Powered-up trapping programme clears the path for return of native birds at Deep Cove

  • News stories
  • Sustainability

A targeted investment from Meridian’s Power Up fund is having a dramatic effect in Fiordland, reports Steve Deane. 

In parts of the deep south, the tiny bush robin is a fairly common sight.  

Deep Cove hostel manager Billy Williams recalls how the playful native birds – which aren’t considered to be under threat but are classed as declining – would perch on the toe of his boot as he rested during hunting trips in Southland’s rugged bush. 

However, until recently, he’d never spotted a robin anywhere near Deep Cove – the Lake Manapōuri outpost that services theManapōuri Hydroelectricity Project and is home to a hostel that provides a truly epic base for school camps and outdoors adventurers. 

“They are around in other parts, but I’d never seen a bush robin in Fiordland so to see one around here was quite cool,” says Williams. 

This rare sighting – as well as another recent spotting of a kiwi chick and its mother in close proximity to the hostel – is almost certainly due to the impact of a successful local predator trapping programme backed by Meridian’s Power Up fund. 

“Meridian have done a sterling job supporting important causes in this area,” says Williams. 

“Their support towards the hostel and the trapping programme is very, very much appreciated.” 

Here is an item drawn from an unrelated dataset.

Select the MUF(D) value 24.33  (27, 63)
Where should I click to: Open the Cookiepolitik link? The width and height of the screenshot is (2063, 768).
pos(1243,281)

“I have been out in the bush hunting and tramping since I was 16 and I am now 74. I hadn’t seen a kiwi in the wild until I went to Deep Cove.”
Billy Williams, Deep Cove hostel manager

In a classic case of a relatively small amount of money having a massive impact, the use of Meridian’s contestable Power Up fund by volunteer group Friends of Deep Cove to purchase 10 next generation AT220 automatic possum and rat traps has been a game changer. 

Unlike traditional pest traps that require a human to reset them once sprung, the AT220s reset themselves and “go on killing”, explains Friends of Deep Cove co-founder Alistair Macdonald. 

Featuring metal plate, a high-powered spring and small electric motor that resets the trap three minutes after it is sprung, the ‘smart traps’ have massively increased the effectiveness of the group’s trapping programme. 

The traps are also selective in terms of the critters they exterminate, explains Macdonald. 

“The number one advantage of them is that they have a daylight sensor. On daylight they turn themselves off – so there is no way that they can catch birds and things that are out during the day. And at night when the rats and the possums are out and about they turn themselves on.” 

The traps are also capable of indicating what manner of predator they have just taken out. 

“They have a sensor on them. If the trap goes off and the trap wiggles and there is movement in the trap they designate it as a possum. If it goes off and there is no movement it is classed as a rat – because rats dies instantly in those traps.” 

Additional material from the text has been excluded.